Isaiah 6:6-7, "Then flew one of the seraphims unto me, having a live coal in his hand, which he had taken with the tongs from off the altar: And he laid it upon my mouth, and said, Lo, this hath touched thy lips; and thine iniquity is taken away, and thy sin purged."

Isaiah's cleansing did not take place until he was willing to see himself in contrast to a holy God. The holiness of God is always the standard, not our friends and acquaintances, or the general consensus of society.

Isaiah's cleansing came via a coal from the altar. This implies a sacrifice had been made. In the Bible, fire is always viewed as a cleansing agent. These two thoughts relate very well to what Christ has done for us. On the altar of Calvary, Jesus suffered God's wrath against sin so that you and I could be saved from our sins, and thereby know continual fellowship with God.


A. Isaiah's Surrender.

Isaiah 6:8, "Also I heard the voice of the Lord, saying, Whom shall I send, and who will go for us? Then said I, Here am I; send me."

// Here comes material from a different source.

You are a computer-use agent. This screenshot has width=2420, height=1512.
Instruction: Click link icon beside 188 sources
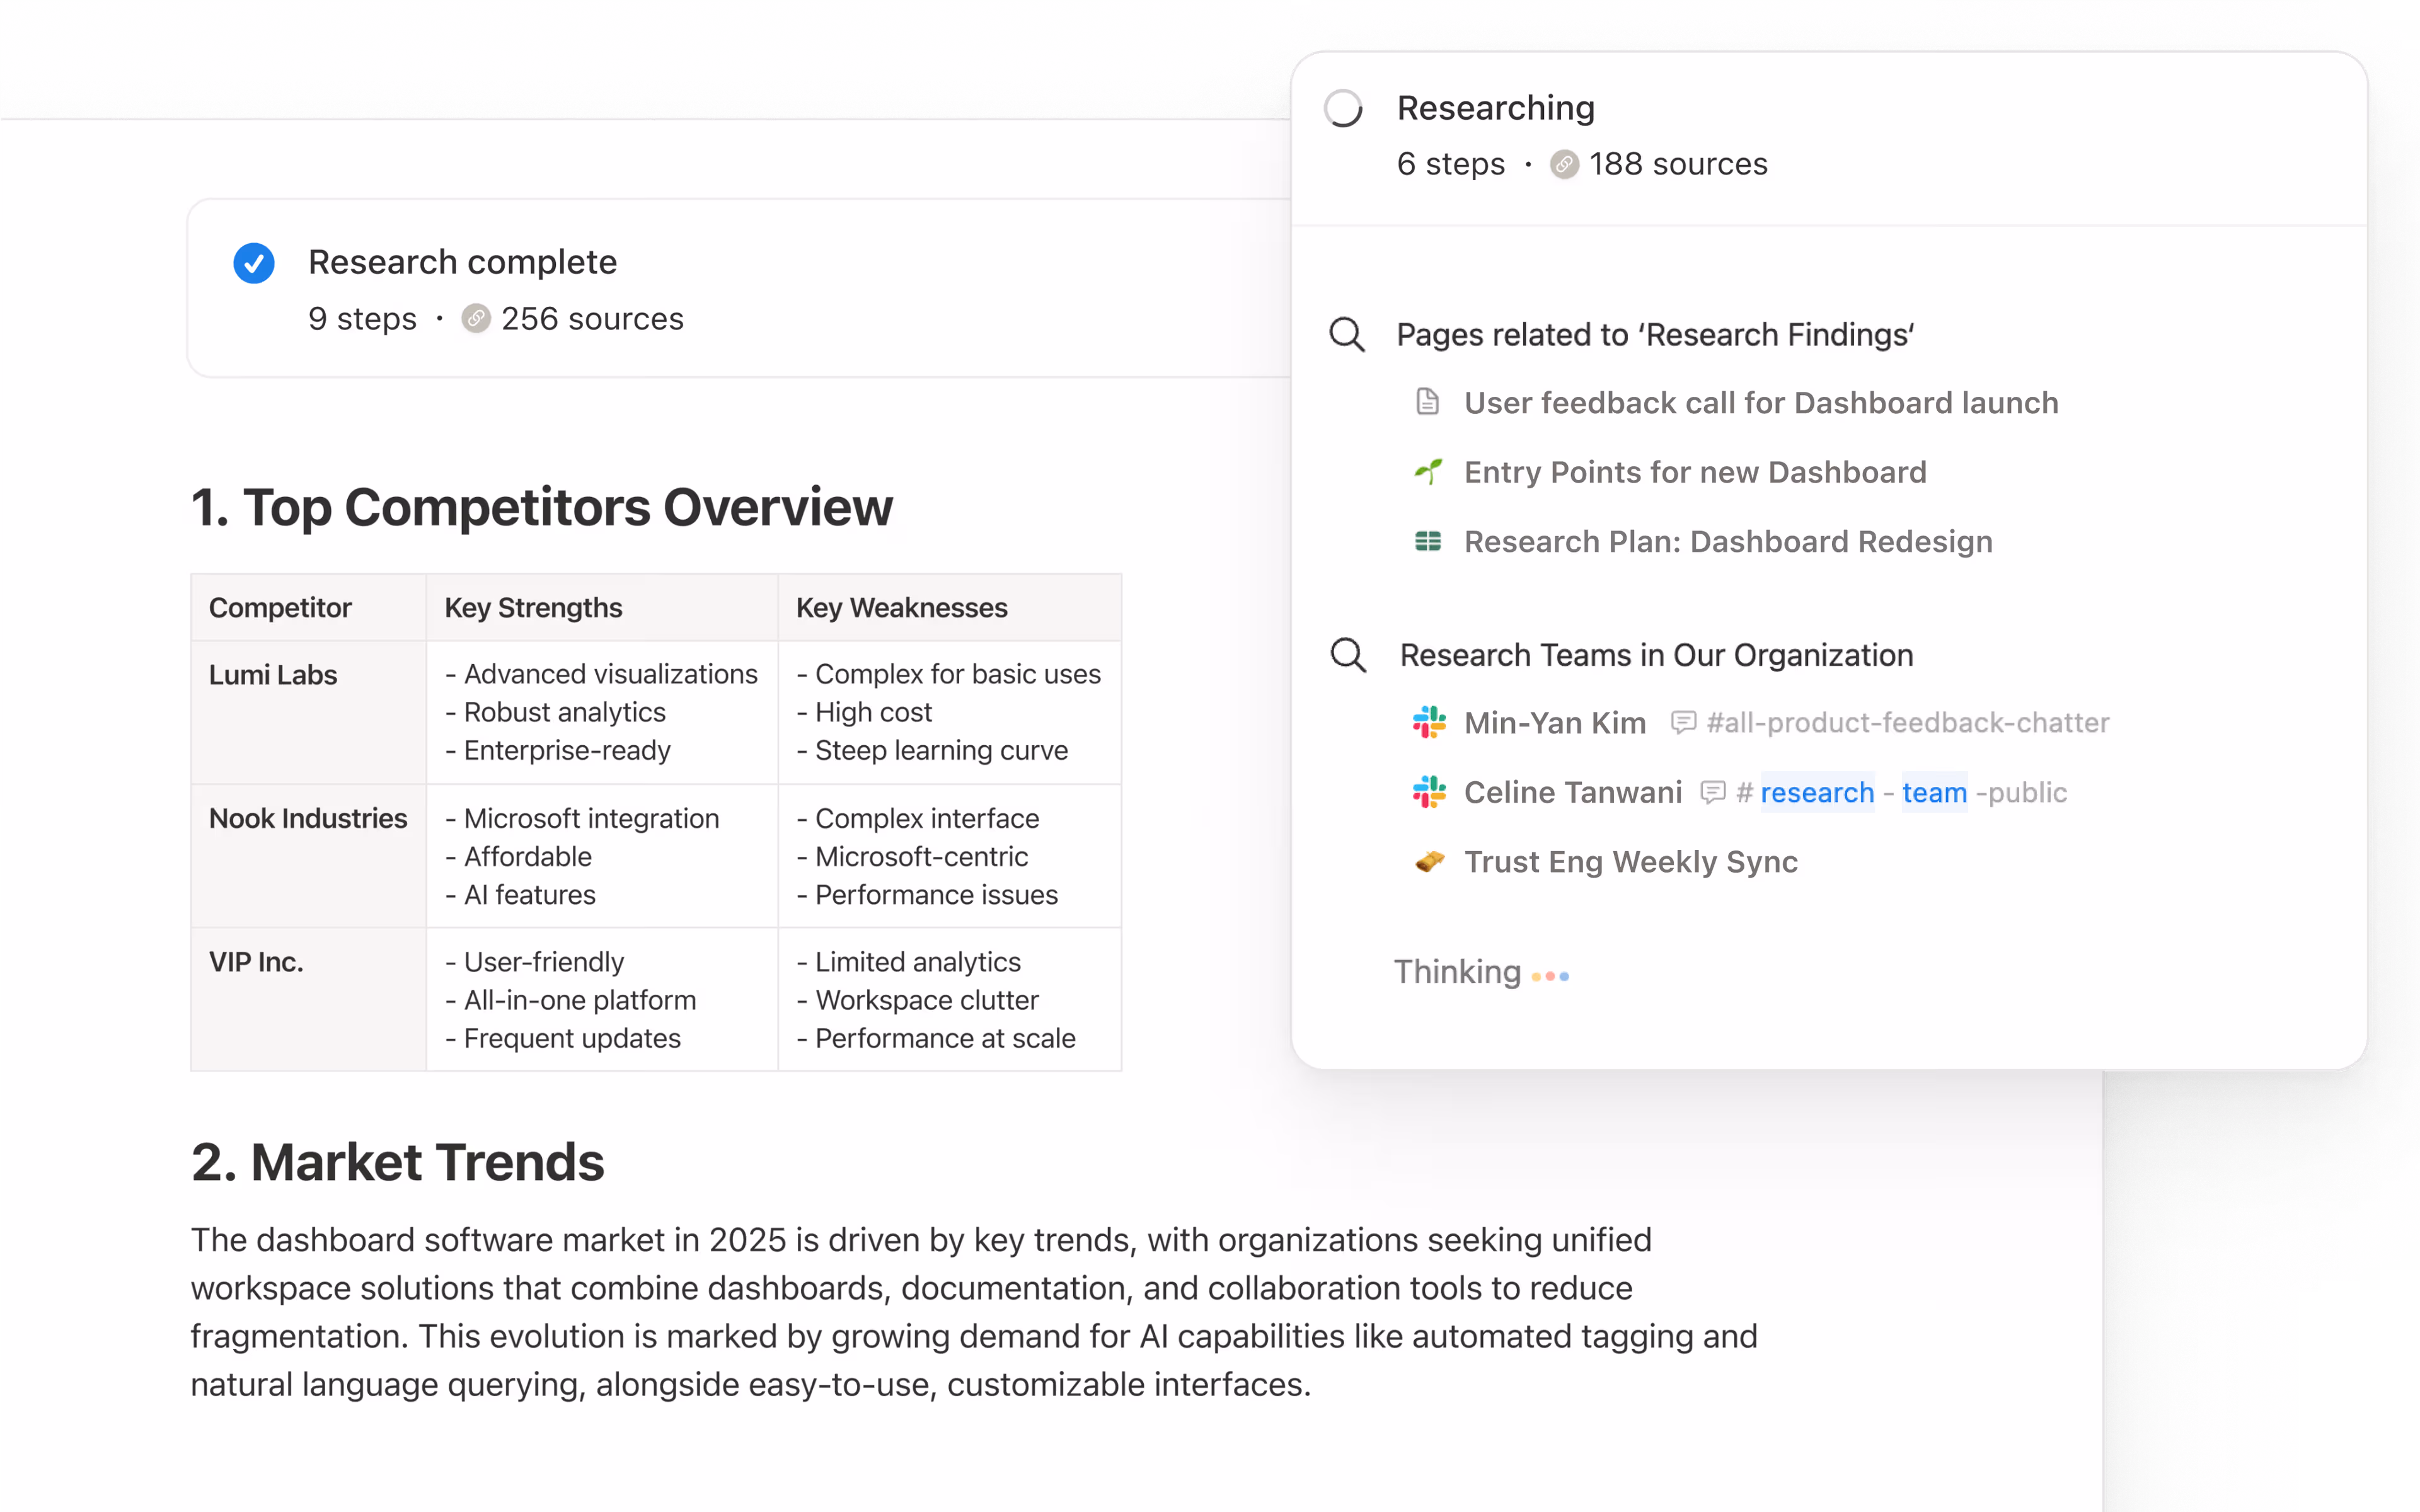tap(1565, 164)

Let me point out once again the progression involved here. A right concept of the holiness of God resulted in confession of sin. Confession of sin resulted in commitment to service. (Concept, Confession, Commitment)

B. Isaiah's Sermon.

Isaiah 6: 9, "And he said, Go, and tell this people, Hear ye indeed, but understand not; and see ye indeed, but perceive not."

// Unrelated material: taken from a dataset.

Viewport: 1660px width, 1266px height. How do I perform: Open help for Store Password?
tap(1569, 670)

Isaiah's message was to be one of rebuke, a wakeup call to a sinful and backslidden people. In essence, they had often heard God's word to them through the prophets, but had not grasped its meaning and application to them. They had seen many demonstrations of God's power among them, but had not laid hold of God on a personal level. However, this was intentional on Israel's part, not incidental.

C. Isaiah's Sorrow.

1. The response to Isaiah's preaching.

Isaiah 6:10, "Make the heart of this people fat, and make their ears heavy, and shut their eyes; lest they see with their eyes, and hear with their ears, and understand with their heart, and convert, and be healed."

This was not a pretty picture of God's people. In essence, God was telling Isaiah right up front, that his preaching would result in more spiritual blindness and rebellion. But the people would not be able to say that they had not been warned. The fact was judgment was inevitable; it was a foregone conclusion. Isaiah could not control the results of his service, but he could serve faithfully. And that's all God expected of him.

Some people will not be moved by even the most impassioned pleas. Their mind is already made up. Their course is set, and they will not be dissuaded from their chosen path. Such was the case with rebellious Israel. What they needed was a good dose of good old-fashioned repentance. The same could be said of a lot of rebellious church members of our day.

In his book "I Surrender," Patrick Morley writes that the church's integrity problem is in the misconception "that we can add Christ to our lives, but not subtract sin. It is a change in belief without a change in behavior." He goes on to say, "It is revival without reformation, without repentance." Quoted by C. Swindoll, John The Baptizer, Bible Study Guide, p. 16.

2. The request of the preacher.

Isaiah 6:11-12, "Then said I, Lord, how long? And he answered, Until the cities be wasted without inhabitant, and the houses without man, and the land be utterly desolate, And the Lord have removed men far away, and there be a great forsaking in the midst of the land."

3. There would be a remnant who would return, according to God's promise.

Isaiah 6:13, "But yet in it shall be a tenth, and it shall return, and shall be eaten: as a teil (terebinth) tree, and as an oak, whose substance is in them, when they cast their leaves: so the holy seed shall be the substance thereof."

Though the judgment brought upon God's people would result in the total depopulation of Judah, God promised that a remnant would return. But the words, "shall be eaten," indicate that even that returning remnant would be consumed by warfare and captivity. This did in fact happen via the Syrian ruler, Antiochus IV.

The overall message of this verse is one of hope. Though the judgment of Judah would result in terrible decimation, they would not be totally destroyed. Just as the terebinth and oak tree often sprout shoots from their stumps, even so, God would preserve a remnant of Israel, even through judgment. Even in judgment God shows mercy.